I would suggest that you build your bass traps floor to ceiling (at least for the front wall) and initially place your main sub right next to the trap..That way you still get a bit of reinforcement from near corner location..
If it's too boomy there, then you can gradually slide it towards the centre location and take measurements as you go to find the best position..


----------



## dguarnaccia

Thanks all. I'll start with the centers and test out the best placement. Will start building out the corner traps tommorow. I've read that the less dense pink stuff is better for large corner traps so I'm using r38 in a 2'x2' triangle.


----------



## dguarnaccia

Another question about the sidewalls. I've seen a bit of debate about how to treat the sidewalls. If I wanted to use Linacoustic or something similar up to 42-44" from the floor, do you mount that with the lining facing out to reflect the higher frequencies or insulation facing out to absorb everything?


----------



## bpape

The lining of the linacoustic is pretty thin. It will still absorb mostly all the way up even with the facing out. If you want it full all the way up, then put the lining against the wall.

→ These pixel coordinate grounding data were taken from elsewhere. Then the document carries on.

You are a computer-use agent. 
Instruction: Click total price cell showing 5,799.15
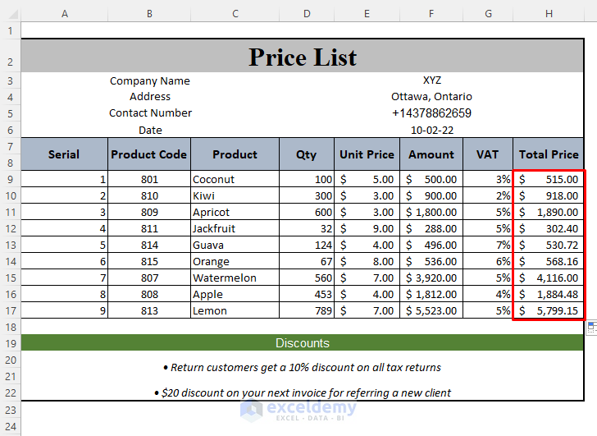click(x=549, y=311)
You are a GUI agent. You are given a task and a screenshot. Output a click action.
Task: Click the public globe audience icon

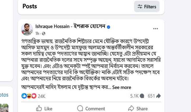(x=44, y=33)
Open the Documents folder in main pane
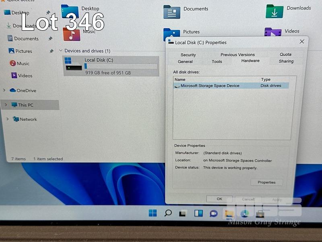 (172, 12)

Personally, I don't care for the linacoustic. It's just too thin to do much of anything. I don't like to use anything less than 2".

Bryan


----------



## dguarnaccia

Thanks for the feedback Bryan. Instead of Linacoustic what do you trypically recommend. I'm trying to avoid a bunch of large panels on the sidewalls for asctetics if it can be helped. Is there other material out there that is better or is it purely a function of depth? How much performance do you lose by using 1" material vs 2"?


----------



## bpape

1" vs 2" is purely a matter of how low in frequency it will be effective. You can still hide 2" 703 or equivalent behind cloth walls just like the linacoustic. You just need to fir it out farther.

Bryan


----------



## dguarnaccia

Thanks Bryan. I'm gonna have to figure out how to deal with a 2 inch bump out. I was planning on leaving the top half of the wall painted sheetrock. 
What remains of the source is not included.